Vemos asimismo en aquel tiempo elevado por la República a dogma nacional el origen troyano de Roma. Cuando, hacia el fin de la primera guerra púnica, los arcanios, en guerra con los etolios, pidieron la ayuda romana, el Senado se la acordó, declarando que lo hacía por acto de gratitud respecto a un pueblo entre cuyos antecesores habían estado los únicos griegos que no tomaron parte en la guerra contra Troya, madre patria de Roma. Desde este momento se hacen contínuas las demostraciones de benevolencia y protección dispensadas por Roma a su pretendida antecesora.

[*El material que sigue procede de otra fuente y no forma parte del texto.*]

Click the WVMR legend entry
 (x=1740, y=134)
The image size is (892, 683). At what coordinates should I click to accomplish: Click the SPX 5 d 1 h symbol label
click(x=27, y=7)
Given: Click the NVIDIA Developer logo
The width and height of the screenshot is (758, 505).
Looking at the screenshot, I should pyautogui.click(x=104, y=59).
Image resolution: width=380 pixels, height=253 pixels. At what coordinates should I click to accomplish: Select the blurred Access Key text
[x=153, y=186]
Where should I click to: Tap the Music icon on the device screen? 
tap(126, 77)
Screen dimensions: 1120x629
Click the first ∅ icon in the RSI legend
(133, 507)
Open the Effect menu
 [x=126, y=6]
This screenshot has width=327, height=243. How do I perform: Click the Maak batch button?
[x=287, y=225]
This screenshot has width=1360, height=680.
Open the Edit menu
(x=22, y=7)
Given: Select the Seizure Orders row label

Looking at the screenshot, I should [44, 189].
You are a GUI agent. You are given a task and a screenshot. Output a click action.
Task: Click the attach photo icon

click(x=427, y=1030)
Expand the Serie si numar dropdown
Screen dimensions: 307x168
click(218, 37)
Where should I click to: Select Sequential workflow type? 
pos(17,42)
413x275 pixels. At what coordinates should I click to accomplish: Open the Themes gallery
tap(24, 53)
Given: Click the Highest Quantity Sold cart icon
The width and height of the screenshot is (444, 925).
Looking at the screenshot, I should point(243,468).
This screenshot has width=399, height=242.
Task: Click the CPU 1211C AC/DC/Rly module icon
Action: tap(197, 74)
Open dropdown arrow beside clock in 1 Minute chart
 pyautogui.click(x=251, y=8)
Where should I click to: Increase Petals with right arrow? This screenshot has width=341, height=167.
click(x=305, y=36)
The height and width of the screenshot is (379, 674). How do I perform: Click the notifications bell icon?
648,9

El Senado acepta también la amistad del rey Seleuco, con la condición de que haga a los troyanos libres de todo tributo, y Flaminio, después de haber declarado a su vez libres las ciudades de la Grecia, ofrece en nombre de los eneadios, esto es, de los romanos, donativos a los Dioscuros y a Apolo.

Roma, pues, había encontrdo orígenes dignos de su grandeza. Y así como la descendencia de Eneas fue creada para satisfacer el orgulloso anhelo de un pueblo conquistador, así más tarde fue esa misma tradición astutamente explotada por una familia romana, en provecho de su su propia usurpación. El sobrino de Eneas, Giulo, hijo de Ascanio, sirvió a Julio César para atribuir también a su estirpe procedencia divina, y para dar a su poder el caracter de reinvindicador de un derecho concedido por los dioses a su familia. Virgilio consagró su musa a esta ficción, y Roma expió al cabo, con su libertad perdida, la vanidad inventora de su fastuoso origen.